== Segment start ==
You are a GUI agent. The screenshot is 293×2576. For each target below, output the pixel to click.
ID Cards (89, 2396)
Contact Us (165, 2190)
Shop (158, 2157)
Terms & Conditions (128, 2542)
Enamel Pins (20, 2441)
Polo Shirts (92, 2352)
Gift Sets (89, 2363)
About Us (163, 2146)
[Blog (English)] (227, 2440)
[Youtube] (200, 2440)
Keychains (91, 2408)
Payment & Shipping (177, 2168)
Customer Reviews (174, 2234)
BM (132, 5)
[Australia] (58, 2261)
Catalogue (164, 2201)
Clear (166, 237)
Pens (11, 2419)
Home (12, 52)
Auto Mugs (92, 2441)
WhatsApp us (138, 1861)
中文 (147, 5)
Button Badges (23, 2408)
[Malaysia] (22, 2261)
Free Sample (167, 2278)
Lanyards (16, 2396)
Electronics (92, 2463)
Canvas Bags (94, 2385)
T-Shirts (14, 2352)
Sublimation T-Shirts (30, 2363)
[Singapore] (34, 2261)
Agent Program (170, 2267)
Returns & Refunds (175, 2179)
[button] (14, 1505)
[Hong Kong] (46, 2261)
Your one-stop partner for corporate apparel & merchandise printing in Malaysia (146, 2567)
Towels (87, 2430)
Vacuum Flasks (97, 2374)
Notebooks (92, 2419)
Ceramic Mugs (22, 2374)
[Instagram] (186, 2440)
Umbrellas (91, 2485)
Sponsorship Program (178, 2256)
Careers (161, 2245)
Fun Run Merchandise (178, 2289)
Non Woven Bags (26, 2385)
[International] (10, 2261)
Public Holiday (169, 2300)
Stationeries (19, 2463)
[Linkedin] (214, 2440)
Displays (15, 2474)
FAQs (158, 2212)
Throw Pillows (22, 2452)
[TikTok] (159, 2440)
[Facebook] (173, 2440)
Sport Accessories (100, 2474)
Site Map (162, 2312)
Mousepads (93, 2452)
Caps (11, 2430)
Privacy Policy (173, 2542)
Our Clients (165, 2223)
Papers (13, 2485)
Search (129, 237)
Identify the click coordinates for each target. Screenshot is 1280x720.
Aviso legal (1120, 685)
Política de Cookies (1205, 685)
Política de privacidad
== Segment end ==
▸ Exercise instructions:
Above are the records; from them, give again exactly the lines from the one containing "About Us (163, 2146)" through the one containing "Umbrellas (91, 2485)", both included.

▸ Expected answer:
About Us (163, 2146)
[Blog (English)] (227, 2440)
[Youtube] (200, 2440)
Keychains (91, 2408)
Payment & Shipping (177, 2168)
Customer Reviews (174, 2234)
BM (132, 5)
[Australia] (58, 2261)
Catalogue (164, 2201)
Clear (166, 237)
Pens (11, 2419)
Home (12, 52)
Auto Mugs (92, 2441)
WhatsApp us (138, 1861)
中文 (147, 5)
Button Badges (23, 2408)
[Malaysia] (22, 2261)
Free Sample (167, 2278)
Lanyards (16, 2396)
Electronics (92, 2463)
Canvas Bags (94, 2385)
T-Shirts (14, 2352)
Sublimation T-Shirts (30, 2363)
[Singapore] (34, 2261)
Agent Program (170, 2267)
Returns & Refunds (175, 2179)
[button] (14, 1505)
[Hong Kong] (46, 2261)
Your one-stop partner for corporate apparel & merchandise printing in Malaysia (146, 2567)
Towels (87, 2430)
Vacuum Flasks (97, 2374)
Notebooks (92, 2419)
Ceramic Mugs (22, 2374)
[Instagram] (186, 2440)
Umbrellas (91, 2485)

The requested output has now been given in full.